Intel's hyperthreading technology could allow a hacker to steal security keys from a compromised server using a sophisticated timing attack, a researcher said Friday in a paper presented at the BSDCan 2005 conference.
Hyperthreading allows software to take advantage of unused execution units in a processor. It essentially allows two separate processes, or software threads, to execute on a single processor at the same time, improving performance on software written to take advantage of the technology. However, by taking advantage of the fact that the processes share access to a chip's cache memory, a malicious user can determine the security keys to a particular computer by monitoring the cache for those keys, said Colin Percival, an independent researcher, in a paper posted to his Web site.
Intel and several software companies are working on a fix for the problem, but they do not consider it a critical issue, an Intel spokesman said.

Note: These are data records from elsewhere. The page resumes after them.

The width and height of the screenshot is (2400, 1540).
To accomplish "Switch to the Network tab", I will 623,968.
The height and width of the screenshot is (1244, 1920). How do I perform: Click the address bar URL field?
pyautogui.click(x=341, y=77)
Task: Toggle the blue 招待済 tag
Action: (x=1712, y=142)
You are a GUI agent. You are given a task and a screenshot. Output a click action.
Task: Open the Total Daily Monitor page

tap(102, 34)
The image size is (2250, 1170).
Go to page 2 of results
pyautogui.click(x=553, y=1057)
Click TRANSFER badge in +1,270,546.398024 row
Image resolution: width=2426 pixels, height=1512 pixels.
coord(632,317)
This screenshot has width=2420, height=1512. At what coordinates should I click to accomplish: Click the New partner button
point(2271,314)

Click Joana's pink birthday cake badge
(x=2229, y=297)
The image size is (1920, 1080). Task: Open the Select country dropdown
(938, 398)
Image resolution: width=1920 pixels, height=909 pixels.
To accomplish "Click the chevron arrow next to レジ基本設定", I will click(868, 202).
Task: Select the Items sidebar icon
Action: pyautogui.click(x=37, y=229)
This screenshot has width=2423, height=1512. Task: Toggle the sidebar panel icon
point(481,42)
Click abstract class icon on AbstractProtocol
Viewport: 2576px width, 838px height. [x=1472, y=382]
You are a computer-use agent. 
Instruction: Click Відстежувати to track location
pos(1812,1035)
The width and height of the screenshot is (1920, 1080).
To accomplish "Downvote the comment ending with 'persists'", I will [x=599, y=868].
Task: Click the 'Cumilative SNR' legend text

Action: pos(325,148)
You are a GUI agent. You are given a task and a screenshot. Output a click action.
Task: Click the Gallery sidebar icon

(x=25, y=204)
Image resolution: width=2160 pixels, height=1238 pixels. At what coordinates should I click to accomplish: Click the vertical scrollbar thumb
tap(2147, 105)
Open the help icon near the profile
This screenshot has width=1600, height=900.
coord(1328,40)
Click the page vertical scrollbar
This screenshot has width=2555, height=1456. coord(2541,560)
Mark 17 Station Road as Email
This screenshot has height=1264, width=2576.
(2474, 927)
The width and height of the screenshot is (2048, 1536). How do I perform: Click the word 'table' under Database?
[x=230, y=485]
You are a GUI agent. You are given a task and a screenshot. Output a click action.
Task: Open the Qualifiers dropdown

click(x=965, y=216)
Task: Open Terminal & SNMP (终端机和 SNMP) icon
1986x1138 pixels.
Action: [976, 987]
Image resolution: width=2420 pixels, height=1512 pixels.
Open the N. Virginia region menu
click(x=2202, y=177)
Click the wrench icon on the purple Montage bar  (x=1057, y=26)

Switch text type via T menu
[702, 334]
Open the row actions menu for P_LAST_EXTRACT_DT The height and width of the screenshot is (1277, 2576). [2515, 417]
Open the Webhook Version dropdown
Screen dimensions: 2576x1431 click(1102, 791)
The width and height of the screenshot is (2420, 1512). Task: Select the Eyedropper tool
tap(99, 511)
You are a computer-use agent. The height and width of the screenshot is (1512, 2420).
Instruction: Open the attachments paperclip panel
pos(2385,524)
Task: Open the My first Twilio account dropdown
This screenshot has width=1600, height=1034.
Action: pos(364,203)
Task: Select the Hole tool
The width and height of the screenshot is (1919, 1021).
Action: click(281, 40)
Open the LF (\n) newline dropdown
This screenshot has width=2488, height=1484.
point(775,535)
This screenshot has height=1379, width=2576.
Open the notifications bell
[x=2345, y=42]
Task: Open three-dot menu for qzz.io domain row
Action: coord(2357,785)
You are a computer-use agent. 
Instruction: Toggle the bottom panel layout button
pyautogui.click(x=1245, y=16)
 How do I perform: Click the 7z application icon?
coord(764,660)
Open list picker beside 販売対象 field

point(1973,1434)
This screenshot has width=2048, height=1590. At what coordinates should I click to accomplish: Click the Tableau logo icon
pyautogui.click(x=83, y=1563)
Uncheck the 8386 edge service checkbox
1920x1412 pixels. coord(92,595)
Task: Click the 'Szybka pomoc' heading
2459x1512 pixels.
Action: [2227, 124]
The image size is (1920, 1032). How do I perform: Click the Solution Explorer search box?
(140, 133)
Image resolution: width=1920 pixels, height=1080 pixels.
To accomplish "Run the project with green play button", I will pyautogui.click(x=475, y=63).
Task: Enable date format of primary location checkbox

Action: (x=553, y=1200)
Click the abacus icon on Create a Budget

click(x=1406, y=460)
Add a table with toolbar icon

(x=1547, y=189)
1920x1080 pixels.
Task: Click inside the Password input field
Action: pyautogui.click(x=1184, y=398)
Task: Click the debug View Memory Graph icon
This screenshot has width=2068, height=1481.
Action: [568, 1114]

Percival presented his paper Friday in Ottawa at BSDCan, a Canadian conference for developers working with the BSD operating system, a version of Unix. While Percival discovered the flaw while running the FreeBSD operating system, the exploit will work on all operating systems that support Intel chips with hyperthreading, he said in his paper. Percival could not be immediately reached for comment following his presentation.
Processors use cache memory to store frequently accessed data close to the CPU (central processing unit), where it can be quickly accessed for improved performance. On Intel's Pentium 4 and Xeon processors, both of which feature hyperthreading, the cache is divided into portions known as Level 1, Level 2 or Level 3.
A single-threaded processor usually clears the processor's L1 cache of all operating instructions in a process before it moves onto the next process. But a certain amount of instructions from one process remain in the cache of a hyperthreading processor while the next process is running, allowing one process to learn the partial contents of the other process, he said.
Therefore, a malicious user could eventually learn the security key of a system by waiting for that key to execute and then using the other thread to obtain portions of the key, Percival said. With enough repetition, most of the bits of the key can be learned, and the complete key determined through a probability analysis, he said. This type of exploit is known as a timing attack.
Hyperthreading processors also ship on desktop PCs, but this particular flaw is only a problem for servers, Percival said on his Web site. More information is available at http://www.daemonology.net/hyperthreading-considered-harmful/
Howard High, an Intel spokesman, said the company had been informed of the problem prior to the publication of the paper and it is working with software vendors such as Microsoft and Red Hat to fix the issues. But the flaw affects any processor that shares resources in the same manner as hyperthreading, not just Intel's chips or hyperthreading-enabled chips, he said.
The flaw is not considered critical, but it will be fixed in subsequent updates to the Microsoft and Linux operating systems, High said.
The flaw only works on servers that have already been compromised through a separate attack, High said. And if a user's server has already been compromised, there are far easier and less time-consuming exploits that would allow a malicious attacker to gain control or a system or steal data, he said.